Designing Inks that Improve the Eco-efficiency of Processes
On a macro scale, printers need to deliver packaging to their brand-owner customers that meets retailer green scorecard demands, including lower-weight packaging to reduce gas usage in trucks, extended shelf life and waste reduction, improved recycling streams, the ability to meet compostability standards and more.
On a micro scale, printers also need to do their part to show environmental stewardship by reducing volatile organic compounds and waste, streamlining processes, and reducing inventory.
Inks and coatings are manufactured to both improve eco-efficiency in the pressroom and deliver value that benefits the brand owner and, ultimately, the consumer.
For example, many converters use a variety of ink systems for the different printing presses in their shop. Having a single ink that can be used on multiple platforms would not only help printers improve their environmental positioning but allow them to maximize pressroom efficiency and productivity, which ultimately improves the bottom line.
The packaging market’s need for products that deliver enhanced shelf life, as well as sustainable and compostable metal-free solutions, can be addressed through a revolutionary approach that replaces current barrier technology with printable oxygen-barrier coatings.
Consumers and brand owners alike expect PET bottles to be recycled, but far too many end up in landfills because the label wouldn’t come off. To solve this challenge, Sun Chemical developed a deseamable adhesive that helps recyclers improve recycled polyethylene terephthalate (rPET) yield without process changes or investments in new equipment.
Acknowledged as a “Responsible Innovation” by the Association of Plastic Recyclers (APR), this technology enables the removal of the shrink sleeve label from the container during the whole bottle wash step, prior to sorting, in the wet recycling process.
Meeting the Compliance Challenge
Brand owners and their supply chain partners have the responsibility to ensure safe packaging and compliance with all regulations worldwide. Focus on food safety is now at an all-time high, and brand owners need to scrutinize their supply chain from all angles to minimize risk.

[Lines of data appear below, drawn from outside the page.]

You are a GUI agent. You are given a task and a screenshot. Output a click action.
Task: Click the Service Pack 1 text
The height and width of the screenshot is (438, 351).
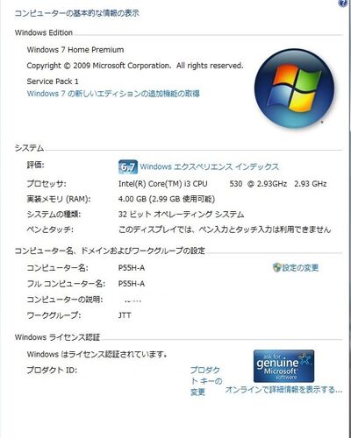(53, 81)
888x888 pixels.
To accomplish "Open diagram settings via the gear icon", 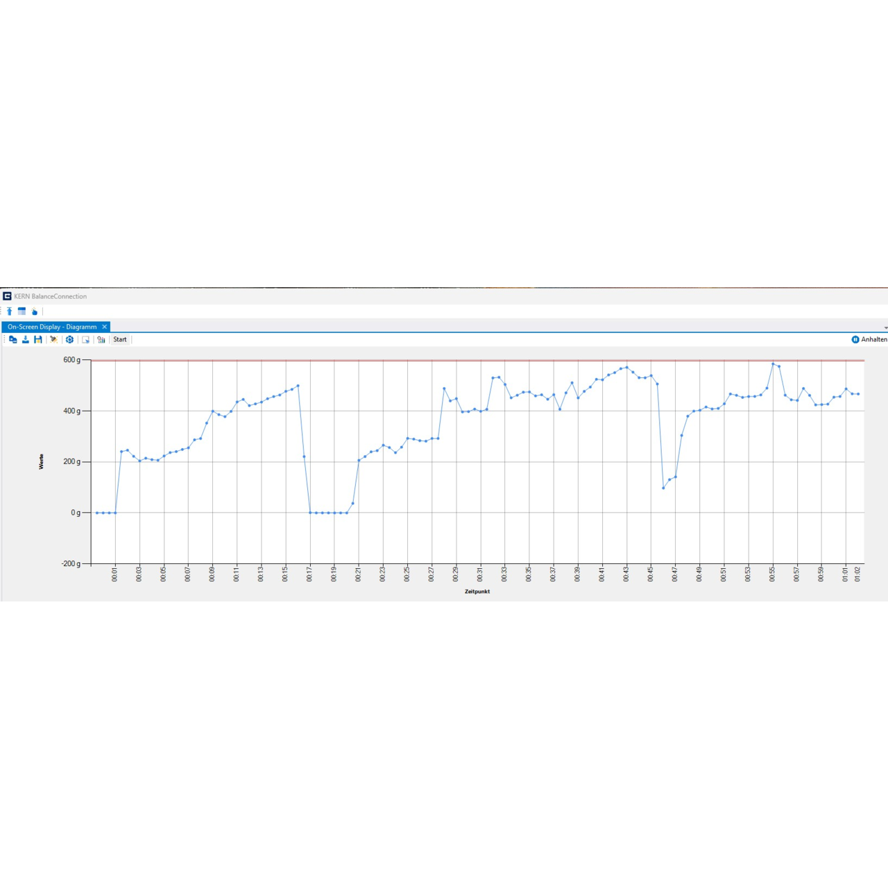I will (x=69, y=339).
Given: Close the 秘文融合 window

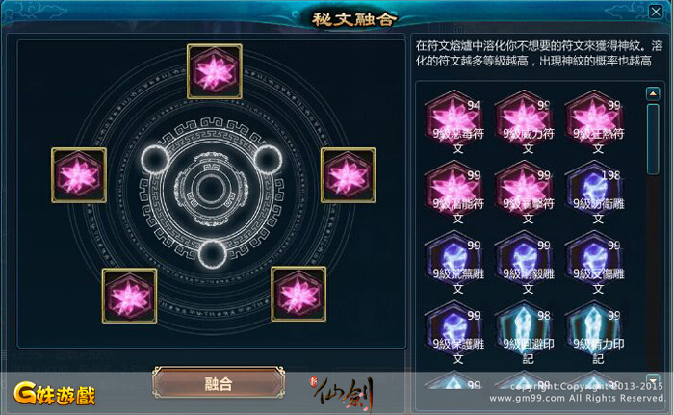Looking at the screenshot, I should click(x=656, y=12).
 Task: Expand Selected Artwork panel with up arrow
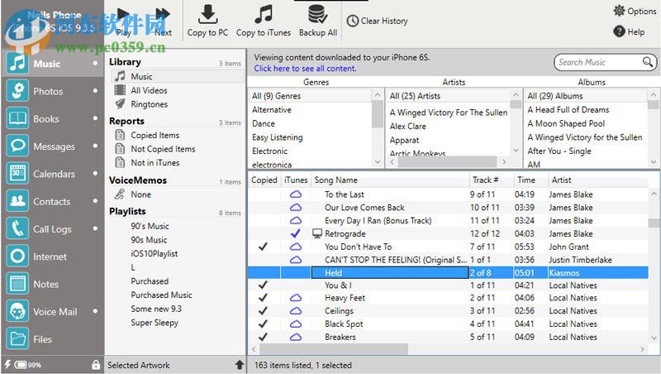click(240, 365)
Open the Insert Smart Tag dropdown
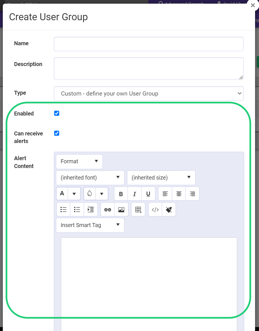The height and width of the screenshot is (331, 259). tap(90, 225)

The term “migration-compliant packaging” is commonly used to designate materials used in the packaging structure that don’t contain components that move from the packaging into the product. The levels of compounds that do migrate should be below the amount that has an effect on the properties of the packaged product.

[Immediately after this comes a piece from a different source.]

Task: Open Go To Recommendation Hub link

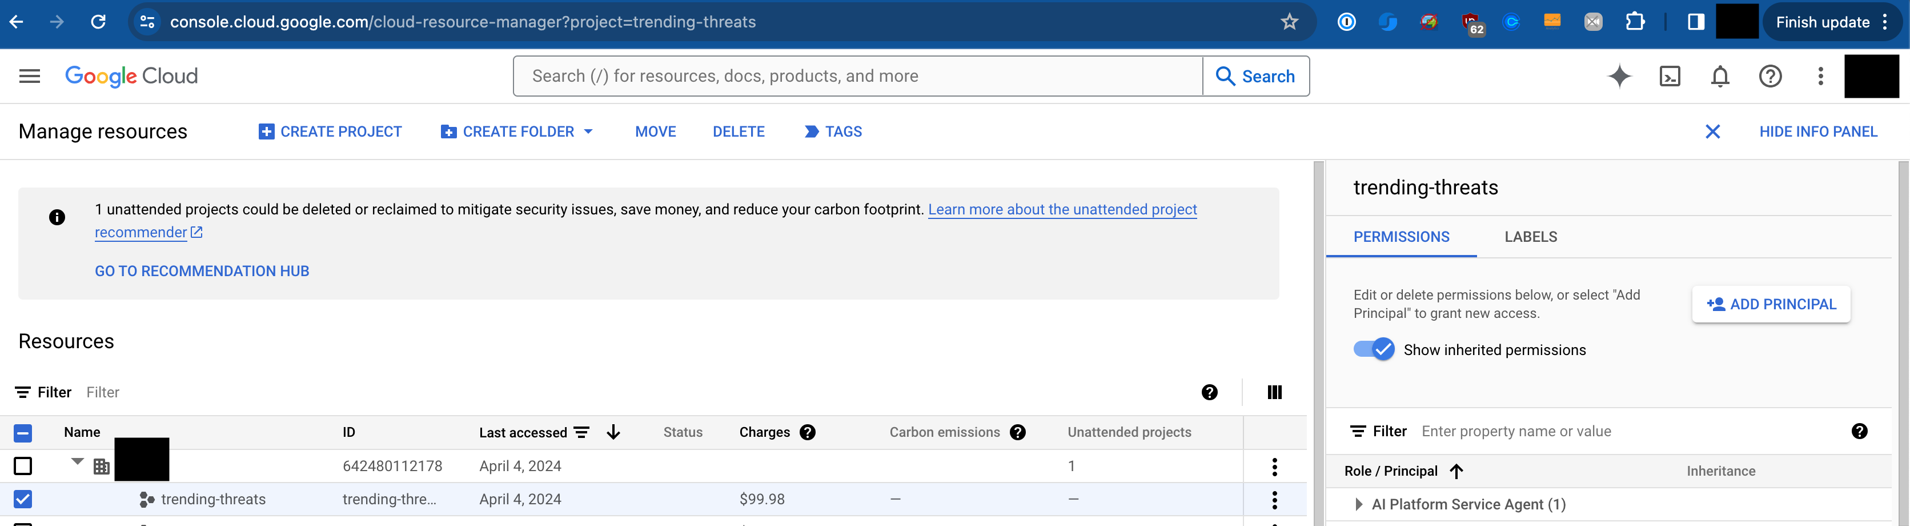Action: click(x=202, y=271)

New UV and electron-beam inks for primary and secondary food packaging need to be compliant with the strictest global standards in the marketplace, including Nestlé food packaging requirements and Swiss Ordinance chemical composition requirements. They also need to meet the latest photoinitiator-safe packaging guidelines, including no inks made with Bisphenol A (BPA)-based materials.

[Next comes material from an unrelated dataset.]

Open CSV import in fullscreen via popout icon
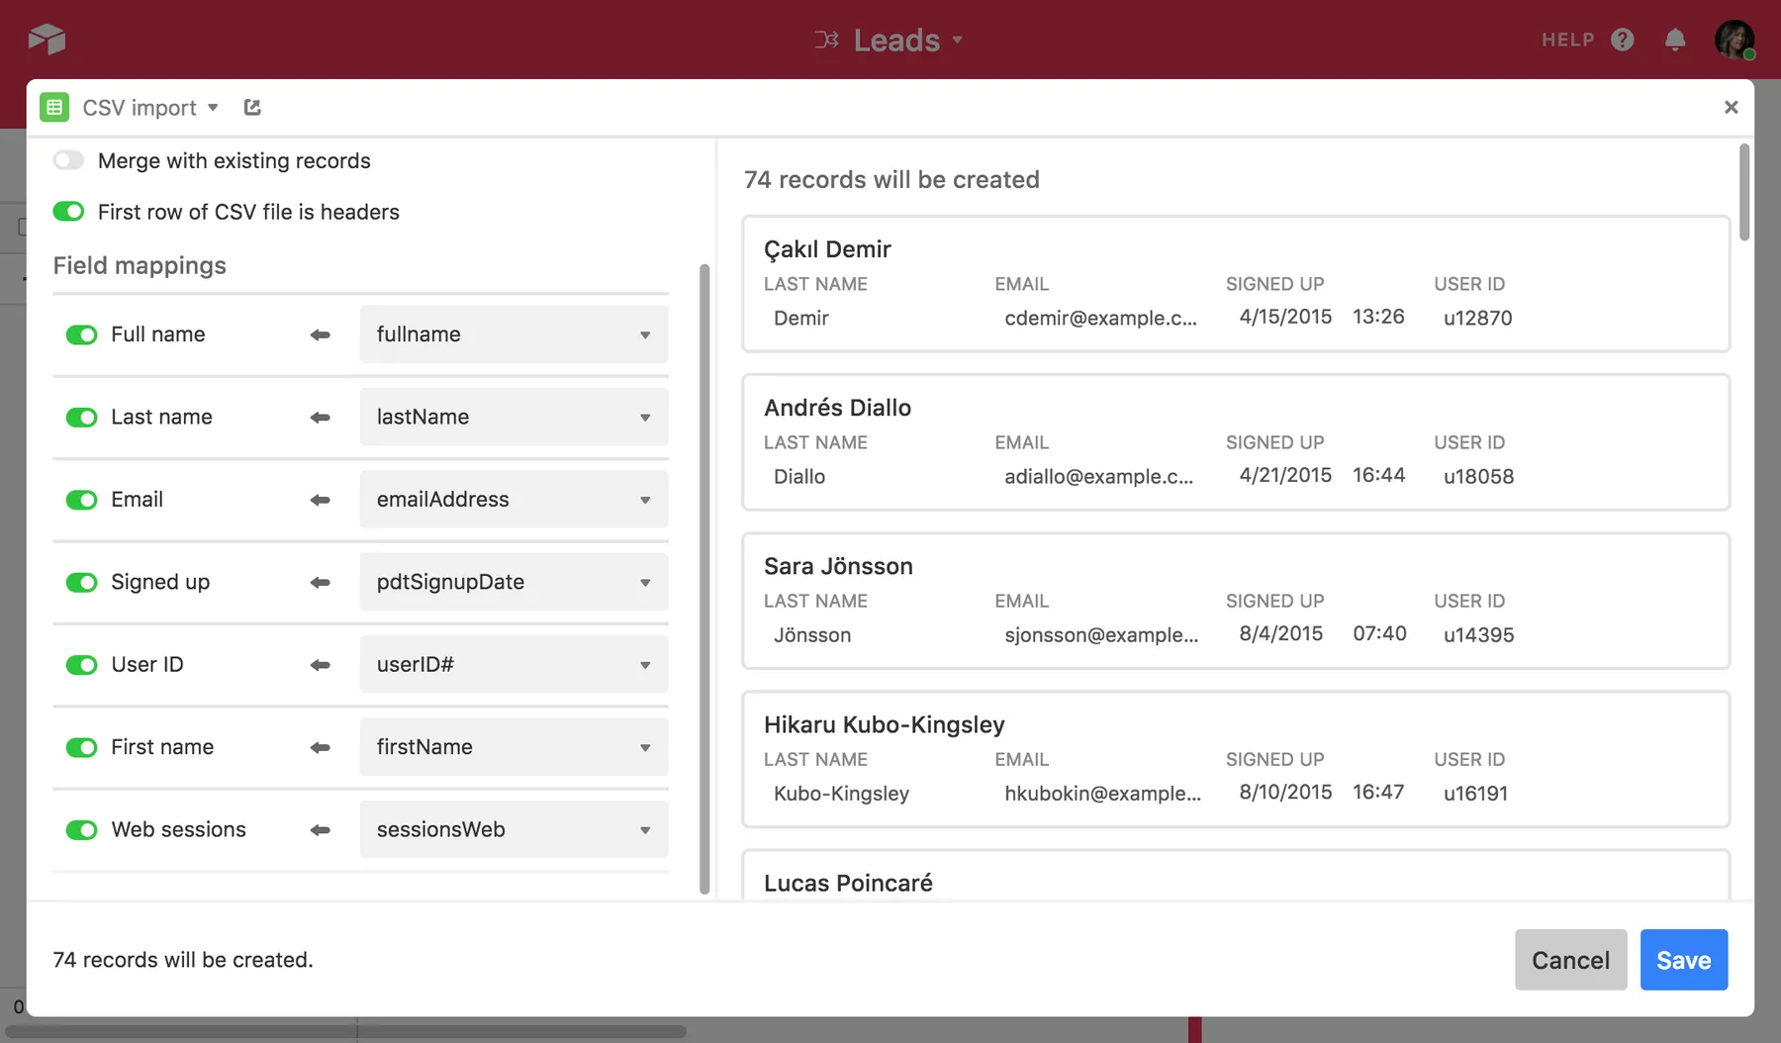 (252, 107)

Ink suppliers, converters and other converter partners can play a key role in helping achieve a brand, retailer and/or consumer’s sustainability initiatives or requirements. No matter the desired approach — biodegradable, bio-renewable or eco-friendly — working together to achieve sustainability objectives is really a win-win for everyone. Consumers have peace of mind. Retailers and brands are trusted for going above and beyond simple greenwashing. Converters and suppliers, such as ink manufacturers, benefit too, because being sustainable is also good for business.